Ellen had broken her cheek, her nose and her jaw. It all had to be reconstructed near her eye socket. Now when she is tired her eye still droops quite low.

She stayed in the hospital for three weeks but even after she left her face hadn’t returned to normal. It took four months for the swelling to completely go down and for her face to begin to resemble someone she knew.

Even though Ellen’s face recovered the accident still affects her every day. The impact has affected her memory and therefore she has a tough time retaining information. Because of this Ellen couldn’t follow her dreams and become a police officer like her father. She studied hospitality course but couldn’t further her career. She has made the most of her life and is now happy as a store merchandiser and sales assistant for a jewellery store.

Months after leaving the hospital she had to undergo regular checkups and psych tests. The emotional and physical trauma stayed with her.

After leaving the hospital Ellen discovered she had been charged with negligent driving.

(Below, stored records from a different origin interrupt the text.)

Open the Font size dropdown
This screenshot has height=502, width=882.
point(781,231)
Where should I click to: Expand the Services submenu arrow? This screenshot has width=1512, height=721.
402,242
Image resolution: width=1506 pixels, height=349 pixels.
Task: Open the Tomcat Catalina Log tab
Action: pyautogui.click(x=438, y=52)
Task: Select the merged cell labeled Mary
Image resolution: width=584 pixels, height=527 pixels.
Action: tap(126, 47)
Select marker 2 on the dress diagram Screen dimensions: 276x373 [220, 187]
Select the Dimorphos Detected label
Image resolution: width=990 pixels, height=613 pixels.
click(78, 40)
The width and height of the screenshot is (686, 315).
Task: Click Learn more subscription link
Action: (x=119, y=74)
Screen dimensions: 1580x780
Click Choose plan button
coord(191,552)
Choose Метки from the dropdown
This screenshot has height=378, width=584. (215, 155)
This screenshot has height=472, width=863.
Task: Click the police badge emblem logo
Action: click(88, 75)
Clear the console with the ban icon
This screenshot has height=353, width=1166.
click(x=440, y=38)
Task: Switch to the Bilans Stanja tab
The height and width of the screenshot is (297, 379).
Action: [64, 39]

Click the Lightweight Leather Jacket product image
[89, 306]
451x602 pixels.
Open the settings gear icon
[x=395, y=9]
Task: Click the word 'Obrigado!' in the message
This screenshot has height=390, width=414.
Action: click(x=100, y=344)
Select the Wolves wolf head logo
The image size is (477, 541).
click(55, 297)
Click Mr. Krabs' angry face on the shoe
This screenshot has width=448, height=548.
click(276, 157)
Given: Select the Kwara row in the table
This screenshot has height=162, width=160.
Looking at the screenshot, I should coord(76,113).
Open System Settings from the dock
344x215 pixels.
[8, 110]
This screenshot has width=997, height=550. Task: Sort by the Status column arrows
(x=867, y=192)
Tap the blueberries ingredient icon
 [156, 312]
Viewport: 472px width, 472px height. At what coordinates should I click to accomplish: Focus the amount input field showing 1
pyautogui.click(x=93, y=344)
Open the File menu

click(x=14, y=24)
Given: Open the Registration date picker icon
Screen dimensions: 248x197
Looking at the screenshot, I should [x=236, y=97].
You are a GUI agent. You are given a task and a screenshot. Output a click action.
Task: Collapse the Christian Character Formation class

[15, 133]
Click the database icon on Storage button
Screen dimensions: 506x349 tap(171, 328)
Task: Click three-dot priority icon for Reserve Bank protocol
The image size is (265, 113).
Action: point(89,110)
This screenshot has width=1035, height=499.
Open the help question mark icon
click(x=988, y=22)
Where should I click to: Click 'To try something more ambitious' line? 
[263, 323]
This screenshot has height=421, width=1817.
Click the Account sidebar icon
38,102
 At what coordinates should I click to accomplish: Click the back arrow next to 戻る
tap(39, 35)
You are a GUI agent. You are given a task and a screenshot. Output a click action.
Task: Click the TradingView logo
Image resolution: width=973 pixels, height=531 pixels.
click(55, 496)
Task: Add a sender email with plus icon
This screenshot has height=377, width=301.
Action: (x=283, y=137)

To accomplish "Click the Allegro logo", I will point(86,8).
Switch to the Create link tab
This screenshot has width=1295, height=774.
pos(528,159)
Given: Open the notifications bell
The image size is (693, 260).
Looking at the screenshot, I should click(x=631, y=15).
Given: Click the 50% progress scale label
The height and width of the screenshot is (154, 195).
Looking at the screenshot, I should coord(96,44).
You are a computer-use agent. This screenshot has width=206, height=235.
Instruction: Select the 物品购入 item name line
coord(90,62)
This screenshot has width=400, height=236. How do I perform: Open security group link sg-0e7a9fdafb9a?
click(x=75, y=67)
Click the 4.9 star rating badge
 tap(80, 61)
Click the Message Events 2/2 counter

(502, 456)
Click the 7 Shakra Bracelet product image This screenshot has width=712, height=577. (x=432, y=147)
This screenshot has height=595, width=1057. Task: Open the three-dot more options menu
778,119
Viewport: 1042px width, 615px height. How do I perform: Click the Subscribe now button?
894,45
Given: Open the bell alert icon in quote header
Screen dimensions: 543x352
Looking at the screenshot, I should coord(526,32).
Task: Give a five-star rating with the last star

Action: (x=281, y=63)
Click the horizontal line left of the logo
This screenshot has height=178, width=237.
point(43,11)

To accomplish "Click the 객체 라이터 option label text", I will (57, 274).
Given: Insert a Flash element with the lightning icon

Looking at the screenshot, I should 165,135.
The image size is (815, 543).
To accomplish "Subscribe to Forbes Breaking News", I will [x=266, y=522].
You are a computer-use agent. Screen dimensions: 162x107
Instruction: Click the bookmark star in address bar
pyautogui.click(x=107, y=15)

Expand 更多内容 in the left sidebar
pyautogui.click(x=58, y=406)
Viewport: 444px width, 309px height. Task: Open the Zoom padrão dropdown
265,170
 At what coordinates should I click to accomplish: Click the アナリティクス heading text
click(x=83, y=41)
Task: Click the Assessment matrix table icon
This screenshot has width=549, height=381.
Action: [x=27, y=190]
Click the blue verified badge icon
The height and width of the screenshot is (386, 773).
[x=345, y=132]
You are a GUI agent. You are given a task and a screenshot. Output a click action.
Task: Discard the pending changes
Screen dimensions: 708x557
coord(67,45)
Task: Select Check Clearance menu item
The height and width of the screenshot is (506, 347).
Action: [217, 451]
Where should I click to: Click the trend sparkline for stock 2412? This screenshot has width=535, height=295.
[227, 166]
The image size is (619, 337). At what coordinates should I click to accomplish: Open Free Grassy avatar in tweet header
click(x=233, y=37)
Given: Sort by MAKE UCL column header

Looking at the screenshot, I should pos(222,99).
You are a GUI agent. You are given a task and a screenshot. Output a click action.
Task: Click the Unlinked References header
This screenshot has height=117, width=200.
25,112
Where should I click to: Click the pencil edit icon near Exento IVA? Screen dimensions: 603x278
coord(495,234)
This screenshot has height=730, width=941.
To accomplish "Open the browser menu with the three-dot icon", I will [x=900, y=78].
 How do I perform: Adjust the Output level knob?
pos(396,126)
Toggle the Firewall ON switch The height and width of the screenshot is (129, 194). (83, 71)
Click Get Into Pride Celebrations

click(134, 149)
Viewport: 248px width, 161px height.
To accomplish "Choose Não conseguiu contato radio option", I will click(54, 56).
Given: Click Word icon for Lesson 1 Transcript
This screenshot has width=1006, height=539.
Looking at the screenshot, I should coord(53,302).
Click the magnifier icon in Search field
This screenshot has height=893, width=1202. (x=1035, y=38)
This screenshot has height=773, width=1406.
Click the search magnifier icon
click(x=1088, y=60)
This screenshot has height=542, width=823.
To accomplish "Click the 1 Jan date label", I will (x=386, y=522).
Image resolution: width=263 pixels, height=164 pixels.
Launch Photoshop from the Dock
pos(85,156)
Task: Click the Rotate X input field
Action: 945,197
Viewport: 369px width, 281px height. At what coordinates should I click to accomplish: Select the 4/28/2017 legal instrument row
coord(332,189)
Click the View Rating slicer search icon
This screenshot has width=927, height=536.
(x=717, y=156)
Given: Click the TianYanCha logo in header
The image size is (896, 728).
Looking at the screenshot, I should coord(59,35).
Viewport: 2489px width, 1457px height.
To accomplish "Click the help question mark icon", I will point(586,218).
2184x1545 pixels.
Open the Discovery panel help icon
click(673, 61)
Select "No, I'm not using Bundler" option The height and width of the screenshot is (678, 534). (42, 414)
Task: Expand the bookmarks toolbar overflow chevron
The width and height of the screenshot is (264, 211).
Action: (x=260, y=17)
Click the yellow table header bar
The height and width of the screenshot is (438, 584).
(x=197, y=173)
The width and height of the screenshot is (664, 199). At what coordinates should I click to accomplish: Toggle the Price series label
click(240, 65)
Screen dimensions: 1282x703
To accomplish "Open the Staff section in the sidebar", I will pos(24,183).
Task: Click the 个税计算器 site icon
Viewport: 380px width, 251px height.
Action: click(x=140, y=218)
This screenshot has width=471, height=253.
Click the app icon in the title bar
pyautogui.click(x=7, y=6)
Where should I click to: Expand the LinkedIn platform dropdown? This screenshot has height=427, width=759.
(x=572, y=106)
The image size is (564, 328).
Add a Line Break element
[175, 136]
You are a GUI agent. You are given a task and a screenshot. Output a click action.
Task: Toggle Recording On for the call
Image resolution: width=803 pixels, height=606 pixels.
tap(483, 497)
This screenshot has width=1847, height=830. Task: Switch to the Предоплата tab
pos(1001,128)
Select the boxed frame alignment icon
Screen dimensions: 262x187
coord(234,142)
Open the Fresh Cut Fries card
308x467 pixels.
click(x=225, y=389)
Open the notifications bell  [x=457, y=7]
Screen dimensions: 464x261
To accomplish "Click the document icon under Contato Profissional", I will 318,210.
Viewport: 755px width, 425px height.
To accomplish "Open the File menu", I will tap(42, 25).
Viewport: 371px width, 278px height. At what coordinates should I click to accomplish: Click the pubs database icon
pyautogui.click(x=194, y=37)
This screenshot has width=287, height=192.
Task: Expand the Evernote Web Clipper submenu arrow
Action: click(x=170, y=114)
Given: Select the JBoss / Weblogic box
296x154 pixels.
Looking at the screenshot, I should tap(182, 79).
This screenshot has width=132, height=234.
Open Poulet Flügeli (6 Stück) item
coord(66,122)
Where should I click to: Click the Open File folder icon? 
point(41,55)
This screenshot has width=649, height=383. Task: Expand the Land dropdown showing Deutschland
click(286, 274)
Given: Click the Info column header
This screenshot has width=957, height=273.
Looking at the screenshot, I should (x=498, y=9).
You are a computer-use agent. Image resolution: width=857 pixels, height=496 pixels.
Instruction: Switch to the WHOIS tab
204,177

Despite what Ellen has endured and the pain she has suffered, she sees an upside in what happened to her. She hopes her experiences will affect her daughters in a positive way and make a difference in their lives.

Ellen is proud she survived her car accident. She feels lucky because she was able to recover, get married, have children and, she hopes, stop other people from injuring themselves while driving.

“I think you need to listen to yourself and when you know things aren’t quite right don’t do it. Take careful risks. For me I knew I shouldn’t have driven, I was too tired.”

Ellen has been through a lot in her life but she believes it helped shape her outlook on life. She has respect for people, respect she doesn’t see in some of the younger generation of today.

“There are people that I hope this helps, because they are self-involved. But I think those particular people are lost and instead of not caring I view it a little differently. I see them as lost and it makes me sad, it makes me believe they will go through life unsatisfied and go through more heartbreaks than you should. I am completely satisfied with my husband and my daughters and I just hope that they can learn from this. They can learn that life can be taken in an instant and they need to make the most of it.”

With all that Ellen has been through she still looks for the good in every person, for the life in people’s eyes. Ellen is a strong and magnificent woman who is hopeful that sharing her story may just change someones life.